多良 その先生以外にも、もう何十年も連絡が途絶えていた友だちからお電話やお手紙をもらったりするんです。
――多良さんの世代にも、YouTubeが浸透していることも窺えますね。
多良 そう思います。自分から周囲の人に、YouTubeをしていることはわざわざ言いませんけど。でも、少しずつバレていっていますね(笑)。長年通っている高齢者コミュニティで、「YouTube見たわよ!」と声をかけられることも増えました。先日は、よく行くスーパーのレジのおねえさんに、「YouTube見てます。

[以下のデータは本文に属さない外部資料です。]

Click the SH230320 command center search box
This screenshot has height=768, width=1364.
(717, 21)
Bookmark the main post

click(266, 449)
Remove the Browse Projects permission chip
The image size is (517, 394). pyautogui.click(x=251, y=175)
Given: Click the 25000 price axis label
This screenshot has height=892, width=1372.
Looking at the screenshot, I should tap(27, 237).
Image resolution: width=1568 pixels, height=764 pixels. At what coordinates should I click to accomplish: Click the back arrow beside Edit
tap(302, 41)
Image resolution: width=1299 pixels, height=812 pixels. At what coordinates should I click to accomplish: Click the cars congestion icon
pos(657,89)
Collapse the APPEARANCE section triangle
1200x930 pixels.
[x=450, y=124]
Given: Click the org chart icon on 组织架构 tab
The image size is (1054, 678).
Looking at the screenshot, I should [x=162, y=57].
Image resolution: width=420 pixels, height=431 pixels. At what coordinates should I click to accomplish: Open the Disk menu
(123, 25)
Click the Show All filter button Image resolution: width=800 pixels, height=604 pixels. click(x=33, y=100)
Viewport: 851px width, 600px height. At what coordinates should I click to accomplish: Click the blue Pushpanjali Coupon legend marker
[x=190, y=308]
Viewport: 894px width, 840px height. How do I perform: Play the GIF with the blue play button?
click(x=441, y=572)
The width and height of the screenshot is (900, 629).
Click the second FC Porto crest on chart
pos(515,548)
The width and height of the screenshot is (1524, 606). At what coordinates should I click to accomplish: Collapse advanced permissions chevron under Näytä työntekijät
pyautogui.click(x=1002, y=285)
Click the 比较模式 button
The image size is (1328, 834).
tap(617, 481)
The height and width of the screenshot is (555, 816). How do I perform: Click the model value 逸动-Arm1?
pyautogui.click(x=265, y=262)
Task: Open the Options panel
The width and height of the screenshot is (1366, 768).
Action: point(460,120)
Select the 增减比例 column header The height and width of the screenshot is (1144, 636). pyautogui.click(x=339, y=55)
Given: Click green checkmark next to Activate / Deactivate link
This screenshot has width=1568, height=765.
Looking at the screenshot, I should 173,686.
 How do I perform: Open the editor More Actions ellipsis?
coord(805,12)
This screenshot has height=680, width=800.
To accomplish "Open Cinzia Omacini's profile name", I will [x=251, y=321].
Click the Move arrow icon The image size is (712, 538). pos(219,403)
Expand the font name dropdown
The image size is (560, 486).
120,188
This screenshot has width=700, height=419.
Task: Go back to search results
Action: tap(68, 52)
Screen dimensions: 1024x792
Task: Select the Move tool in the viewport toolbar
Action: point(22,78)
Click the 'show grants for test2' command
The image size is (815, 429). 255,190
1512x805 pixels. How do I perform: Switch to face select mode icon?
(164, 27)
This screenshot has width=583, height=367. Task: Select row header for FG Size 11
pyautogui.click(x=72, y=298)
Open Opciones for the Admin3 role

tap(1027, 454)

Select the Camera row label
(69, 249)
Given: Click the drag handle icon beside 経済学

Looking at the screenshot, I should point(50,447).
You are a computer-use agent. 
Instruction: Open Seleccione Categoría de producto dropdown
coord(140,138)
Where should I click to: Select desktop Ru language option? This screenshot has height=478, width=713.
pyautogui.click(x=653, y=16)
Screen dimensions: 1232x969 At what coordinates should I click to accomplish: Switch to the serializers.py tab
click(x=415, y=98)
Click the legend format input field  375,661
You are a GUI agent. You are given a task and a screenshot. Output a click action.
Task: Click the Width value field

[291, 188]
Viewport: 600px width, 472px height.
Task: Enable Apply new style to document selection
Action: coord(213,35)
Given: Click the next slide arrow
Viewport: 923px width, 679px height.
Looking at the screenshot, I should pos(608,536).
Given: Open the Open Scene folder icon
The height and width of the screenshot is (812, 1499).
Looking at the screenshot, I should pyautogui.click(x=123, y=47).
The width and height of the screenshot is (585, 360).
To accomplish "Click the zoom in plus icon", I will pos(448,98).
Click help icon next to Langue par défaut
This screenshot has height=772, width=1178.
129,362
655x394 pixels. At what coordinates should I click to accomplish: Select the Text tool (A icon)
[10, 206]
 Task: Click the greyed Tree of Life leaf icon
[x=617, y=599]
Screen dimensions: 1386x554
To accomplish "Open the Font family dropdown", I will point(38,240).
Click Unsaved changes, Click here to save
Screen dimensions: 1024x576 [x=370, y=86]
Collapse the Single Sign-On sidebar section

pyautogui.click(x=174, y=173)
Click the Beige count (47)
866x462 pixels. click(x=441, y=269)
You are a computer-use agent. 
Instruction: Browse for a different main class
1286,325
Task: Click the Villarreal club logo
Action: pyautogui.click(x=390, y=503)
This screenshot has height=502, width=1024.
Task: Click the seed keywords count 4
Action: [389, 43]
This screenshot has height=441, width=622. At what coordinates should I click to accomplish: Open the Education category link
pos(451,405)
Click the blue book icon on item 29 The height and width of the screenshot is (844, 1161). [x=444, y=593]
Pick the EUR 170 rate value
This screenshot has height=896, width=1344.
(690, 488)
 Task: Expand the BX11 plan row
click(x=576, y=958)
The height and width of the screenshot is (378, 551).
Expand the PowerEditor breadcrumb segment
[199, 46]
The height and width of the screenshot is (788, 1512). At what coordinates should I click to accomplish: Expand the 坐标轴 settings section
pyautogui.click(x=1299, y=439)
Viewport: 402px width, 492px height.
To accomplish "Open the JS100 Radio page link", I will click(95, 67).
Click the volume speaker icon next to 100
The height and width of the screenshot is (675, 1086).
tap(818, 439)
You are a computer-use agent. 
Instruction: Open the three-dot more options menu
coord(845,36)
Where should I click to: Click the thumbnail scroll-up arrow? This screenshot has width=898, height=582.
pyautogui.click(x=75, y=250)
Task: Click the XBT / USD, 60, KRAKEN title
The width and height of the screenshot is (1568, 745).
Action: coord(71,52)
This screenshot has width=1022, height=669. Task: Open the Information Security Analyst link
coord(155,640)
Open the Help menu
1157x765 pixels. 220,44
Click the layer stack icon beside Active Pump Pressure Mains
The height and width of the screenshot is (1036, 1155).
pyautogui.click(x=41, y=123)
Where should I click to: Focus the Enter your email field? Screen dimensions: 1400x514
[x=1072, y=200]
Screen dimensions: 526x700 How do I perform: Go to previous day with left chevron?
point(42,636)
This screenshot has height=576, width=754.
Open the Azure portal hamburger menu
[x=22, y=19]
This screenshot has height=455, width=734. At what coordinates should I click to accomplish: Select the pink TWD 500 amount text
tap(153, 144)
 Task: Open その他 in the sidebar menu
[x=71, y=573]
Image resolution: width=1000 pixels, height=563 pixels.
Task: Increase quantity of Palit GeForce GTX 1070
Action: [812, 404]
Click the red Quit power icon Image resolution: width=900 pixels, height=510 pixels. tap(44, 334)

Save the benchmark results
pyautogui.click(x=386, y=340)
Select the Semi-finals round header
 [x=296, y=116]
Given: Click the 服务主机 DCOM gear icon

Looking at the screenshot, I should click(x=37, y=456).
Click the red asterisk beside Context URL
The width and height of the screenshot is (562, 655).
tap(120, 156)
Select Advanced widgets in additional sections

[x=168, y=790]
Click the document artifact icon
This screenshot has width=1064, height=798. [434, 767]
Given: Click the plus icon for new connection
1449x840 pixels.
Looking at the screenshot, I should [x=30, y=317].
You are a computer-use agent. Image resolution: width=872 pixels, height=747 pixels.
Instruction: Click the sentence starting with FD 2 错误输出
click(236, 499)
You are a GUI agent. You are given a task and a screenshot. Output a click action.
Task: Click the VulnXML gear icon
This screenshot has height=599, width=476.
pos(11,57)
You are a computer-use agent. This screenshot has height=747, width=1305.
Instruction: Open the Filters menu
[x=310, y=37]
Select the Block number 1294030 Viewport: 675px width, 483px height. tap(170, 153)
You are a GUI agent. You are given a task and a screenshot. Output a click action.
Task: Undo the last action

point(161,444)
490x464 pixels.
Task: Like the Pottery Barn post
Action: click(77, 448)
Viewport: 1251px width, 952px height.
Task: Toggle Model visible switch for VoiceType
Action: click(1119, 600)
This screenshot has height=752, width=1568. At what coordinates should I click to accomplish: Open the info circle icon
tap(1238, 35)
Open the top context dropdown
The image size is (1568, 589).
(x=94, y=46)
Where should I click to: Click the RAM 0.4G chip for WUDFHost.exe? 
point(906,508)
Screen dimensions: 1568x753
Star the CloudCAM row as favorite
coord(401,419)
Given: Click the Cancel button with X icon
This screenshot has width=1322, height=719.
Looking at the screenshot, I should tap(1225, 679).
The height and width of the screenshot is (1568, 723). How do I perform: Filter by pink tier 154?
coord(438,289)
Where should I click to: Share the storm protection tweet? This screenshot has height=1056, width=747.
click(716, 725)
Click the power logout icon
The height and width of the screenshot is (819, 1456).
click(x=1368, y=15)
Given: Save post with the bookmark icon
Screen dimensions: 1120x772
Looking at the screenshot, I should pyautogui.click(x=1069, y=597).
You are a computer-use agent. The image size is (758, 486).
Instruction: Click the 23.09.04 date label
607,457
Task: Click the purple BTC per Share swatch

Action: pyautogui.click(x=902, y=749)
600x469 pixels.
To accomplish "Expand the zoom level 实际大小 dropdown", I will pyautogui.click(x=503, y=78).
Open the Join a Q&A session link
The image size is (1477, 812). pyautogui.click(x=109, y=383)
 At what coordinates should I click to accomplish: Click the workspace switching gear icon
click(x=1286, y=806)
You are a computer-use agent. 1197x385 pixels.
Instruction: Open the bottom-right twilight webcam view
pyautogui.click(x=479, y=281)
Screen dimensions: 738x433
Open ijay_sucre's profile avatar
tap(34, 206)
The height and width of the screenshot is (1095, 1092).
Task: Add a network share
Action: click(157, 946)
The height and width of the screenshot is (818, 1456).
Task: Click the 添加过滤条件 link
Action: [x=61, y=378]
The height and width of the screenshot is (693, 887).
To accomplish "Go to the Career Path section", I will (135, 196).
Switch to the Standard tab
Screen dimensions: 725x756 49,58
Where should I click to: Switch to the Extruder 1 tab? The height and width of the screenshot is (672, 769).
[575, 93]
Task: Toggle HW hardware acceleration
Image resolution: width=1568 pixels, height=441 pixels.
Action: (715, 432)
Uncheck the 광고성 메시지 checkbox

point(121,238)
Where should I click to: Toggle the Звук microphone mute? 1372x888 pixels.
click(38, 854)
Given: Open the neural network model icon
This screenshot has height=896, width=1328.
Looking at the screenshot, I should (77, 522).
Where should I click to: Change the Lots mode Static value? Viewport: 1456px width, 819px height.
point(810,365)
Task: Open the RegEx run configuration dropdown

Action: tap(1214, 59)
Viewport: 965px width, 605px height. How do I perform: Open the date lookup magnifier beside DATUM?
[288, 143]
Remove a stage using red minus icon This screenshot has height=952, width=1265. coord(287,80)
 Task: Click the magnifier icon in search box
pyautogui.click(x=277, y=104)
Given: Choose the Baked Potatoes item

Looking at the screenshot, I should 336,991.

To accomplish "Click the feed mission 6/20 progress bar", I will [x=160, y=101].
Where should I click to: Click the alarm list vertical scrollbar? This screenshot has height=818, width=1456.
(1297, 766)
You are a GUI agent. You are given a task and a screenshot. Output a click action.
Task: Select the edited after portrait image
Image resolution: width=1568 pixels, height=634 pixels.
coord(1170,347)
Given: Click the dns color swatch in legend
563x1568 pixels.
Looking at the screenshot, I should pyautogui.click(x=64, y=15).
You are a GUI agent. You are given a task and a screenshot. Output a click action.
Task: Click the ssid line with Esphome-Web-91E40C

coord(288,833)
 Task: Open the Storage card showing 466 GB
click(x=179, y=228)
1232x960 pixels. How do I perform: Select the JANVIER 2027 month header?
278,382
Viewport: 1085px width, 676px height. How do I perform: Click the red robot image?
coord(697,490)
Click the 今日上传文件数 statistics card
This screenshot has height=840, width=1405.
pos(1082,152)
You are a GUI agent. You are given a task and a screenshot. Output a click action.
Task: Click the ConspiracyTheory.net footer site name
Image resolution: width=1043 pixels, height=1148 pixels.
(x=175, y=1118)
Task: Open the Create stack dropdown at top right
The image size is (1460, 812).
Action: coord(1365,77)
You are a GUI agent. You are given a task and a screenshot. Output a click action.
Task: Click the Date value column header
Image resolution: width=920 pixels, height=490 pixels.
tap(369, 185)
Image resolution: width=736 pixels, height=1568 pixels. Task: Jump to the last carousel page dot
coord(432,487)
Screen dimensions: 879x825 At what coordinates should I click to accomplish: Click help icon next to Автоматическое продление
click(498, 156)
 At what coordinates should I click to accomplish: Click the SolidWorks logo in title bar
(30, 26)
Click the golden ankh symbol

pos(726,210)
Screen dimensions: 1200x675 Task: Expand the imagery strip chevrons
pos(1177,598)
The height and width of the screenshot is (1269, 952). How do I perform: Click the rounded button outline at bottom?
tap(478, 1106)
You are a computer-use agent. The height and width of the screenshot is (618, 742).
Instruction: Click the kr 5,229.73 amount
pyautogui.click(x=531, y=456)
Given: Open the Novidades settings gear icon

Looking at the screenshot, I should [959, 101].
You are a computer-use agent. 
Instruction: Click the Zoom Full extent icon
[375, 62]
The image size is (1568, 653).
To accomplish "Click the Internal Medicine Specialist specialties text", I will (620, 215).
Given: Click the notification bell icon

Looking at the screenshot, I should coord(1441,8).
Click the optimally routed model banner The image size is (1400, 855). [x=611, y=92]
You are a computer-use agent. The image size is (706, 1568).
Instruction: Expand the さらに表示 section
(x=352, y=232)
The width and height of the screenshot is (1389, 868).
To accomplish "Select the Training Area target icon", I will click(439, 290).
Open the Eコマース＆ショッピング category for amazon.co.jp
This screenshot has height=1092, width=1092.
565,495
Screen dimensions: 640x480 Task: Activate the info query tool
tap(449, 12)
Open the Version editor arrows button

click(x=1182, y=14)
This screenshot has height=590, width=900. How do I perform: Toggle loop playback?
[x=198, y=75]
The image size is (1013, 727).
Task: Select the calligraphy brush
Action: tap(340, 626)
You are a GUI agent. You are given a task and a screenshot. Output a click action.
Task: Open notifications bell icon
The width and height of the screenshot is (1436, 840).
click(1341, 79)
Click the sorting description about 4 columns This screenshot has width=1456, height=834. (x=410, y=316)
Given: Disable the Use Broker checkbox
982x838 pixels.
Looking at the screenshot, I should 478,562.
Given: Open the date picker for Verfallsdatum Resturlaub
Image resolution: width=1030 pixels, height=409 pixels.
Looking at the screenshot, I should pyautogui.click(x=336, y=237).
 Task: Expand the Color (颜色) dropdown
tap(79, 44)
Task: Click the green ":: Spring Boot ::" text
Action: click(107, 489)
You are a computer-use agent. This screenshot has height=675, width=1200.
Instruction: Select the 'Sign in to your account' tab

白和え作りました」と耳元でささやかれました(笑)。
今が充実していれば、後ろを振り返っている暇はありません
――歳を重ねてくると、なかなかモチベーションを上げることが難しくなってくると思います。多良さんはどうしてそんなにチャレンジできるんですか?
多良 何でもやってみたいんですよね。さっき言ったように、できないものはさっさとあきらめますけど、できそうなものはやってみたいんです。今が充実していれば、後ろを振り返っている暇はありません。コロナによって行動制限が敷かれましたけど、もともと一人が好きな私は、自分の時間がたくさん増えて幸せ。本を読む時間が増えた!って。そして、好きなものに囲まれた、この団地の部屋。こだわりが詰まっている、まさしく自分のお城。その中だから、何時間でも飽きずに過ごせます。
――その城の作り方を、『Earthおばあちゃんねる』は教えてくれるような気がします。
多良 私の生活の一部を、人様が認めてくださるなんて夢にも思いませんでした。この動画を始めるとき、孫のあーすが「これはばあばと僕の仕事だよ」って。2人で何を撮るか話し合い、2人で協力しながら撮影しているのですが、そうした関係性が楽しいし、孫の成長ぶりも嬉しいです。
――お孫さんの考え方が素敵ですね。
多良 そうなんです。あの子がはっきりね、ばあばと2人の仕事だからって。うれしかったです。孫のおかげで、今ではテレビよりYouTubeを見てるほうが多いくらい。楽なんです。うまく動画を探せないときは、スマートテレビのリモコンの音声検索に頼めばいいし。もうそればっかり使っているんです(笑)。
今を楽しむことが大事。人を気にすることないですもの、自分が楽しければ。